Through photography, social abstraction, and large photographic installation her practice centers around displacement, histories, and Black geographies. Her present work is involved with space, movement, and history. Oler utilizes socio-political research and patient narrative as a guiding force to work through larger racial, geographical, and social investigations. She continues to work through the concept of “unprotected Black female flesh” which was initially born from her lived experience with multiple sclerosis thus far. Through her practice the various offshoots of ingrained, systemic injustices are investigated.

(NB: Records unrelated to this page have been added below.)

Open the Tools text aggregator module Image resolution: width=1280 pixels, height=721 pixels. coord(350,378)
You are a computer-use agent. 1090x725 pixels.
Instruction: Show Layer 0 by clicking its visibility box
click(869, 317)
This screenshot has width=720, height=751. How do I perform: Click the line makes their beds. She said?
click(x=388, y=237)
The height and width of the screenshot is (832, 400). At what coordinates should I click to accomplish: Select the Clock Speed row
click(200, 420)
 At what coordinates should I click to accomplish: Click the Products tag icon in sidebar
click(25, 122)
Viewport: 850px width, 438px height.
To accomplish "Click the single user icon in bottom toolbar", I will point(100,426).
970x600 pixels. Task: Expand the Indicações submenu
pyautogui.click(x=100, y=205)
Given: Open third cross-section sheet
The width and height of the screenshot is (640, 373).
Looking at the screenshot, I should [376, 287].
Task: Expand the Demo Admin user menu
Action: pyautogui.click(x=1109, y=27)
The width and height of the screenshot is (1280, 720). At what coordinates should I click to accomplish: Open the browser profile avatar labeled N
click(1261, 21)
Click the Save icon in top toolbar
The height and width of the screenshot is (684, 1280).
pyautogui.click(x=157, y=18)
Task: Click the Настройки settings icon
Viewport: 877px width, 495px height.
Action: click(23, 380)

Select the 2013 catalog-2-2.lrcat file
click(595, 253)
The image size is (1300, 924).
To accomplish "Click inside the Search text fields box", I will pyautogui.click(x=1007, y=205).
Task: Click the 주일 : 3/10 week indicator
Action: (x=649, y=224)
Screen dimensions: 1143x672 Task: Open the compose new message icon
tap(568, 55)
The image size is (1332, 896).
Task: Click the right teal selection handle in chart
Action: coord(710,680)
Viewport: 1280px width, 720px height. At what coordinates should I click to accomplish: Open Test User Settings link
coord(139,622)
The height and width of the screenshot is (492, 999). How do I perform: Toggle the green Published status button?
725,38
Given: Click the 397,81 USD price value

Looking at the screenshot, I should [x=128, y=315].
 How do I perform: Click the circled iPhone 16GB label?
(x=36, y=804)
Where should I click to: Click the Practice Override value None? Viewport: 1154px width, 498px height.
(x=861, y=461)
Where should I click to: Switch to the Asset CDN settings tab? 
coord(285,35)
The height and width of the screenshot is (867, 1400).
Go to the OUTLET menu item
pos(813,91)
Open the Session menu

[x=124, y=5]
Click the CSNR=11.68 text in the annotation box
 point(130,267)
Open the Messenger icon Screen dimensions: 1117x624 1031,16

Her work has been shown at California College of the Arts, Chautauqua and Brooklyn, New York; Philadelphia, Pennsylvania; Miami, Florida; Alameda, Oakland, and San Francisco, California; and Alexandria, New South Wales, Australia.

Caleb Yee
Korean born American raised adoptee grew up in Oxnard, California, USA. For many years, Caleb explored the adoptee experience locally in the US and internationally in South Korea, during which his experiences inspired an array of collective artwork penned by his own hand. He aspires to provide an honest portrayal of the adoptee experiences and has devoted many hours and art contributions to various exhibitions, books, magazines, and private commissions. Recently, Caleb has been focusing on the impact of his lifelong disability of being Hard of Hearing/Deaf and has been researching new ideas to illustrate these experiences on paper and through his artwork. Caleb hopes to finish Master’s degree in Clinical Psychology next Spring 2022 and will continue pursuing a career in Art Therapy.

 

MODERATOR
Nicole Rademacher
Nicole Rademacher is an artist and an Art Therapist & Associate Marriage and Family Therapist. The influence of her adoption and reunion (with her biological family) feature prominently in her studio practice where she explores concepts of intimacy, identity, and belonging through visual work as well as in community engagement works. She held an artist residency at La Cité Nationale des Arts and recently received an Artistic Community Engagement Grant from the Rema Hort Mann Foundation. Rademacher holds an MFA from Alfred University and a BFA from the School of the Art Institute of Chicago. She is a recent recipient of an MA in Marital & Family Therapy with specialization in the Marital & Family Therapy w/ specialization in Clinical Art Therapy from Loyola Marymount University in Los Angeles. She has collaborated and shown work widely both nationally & internationally.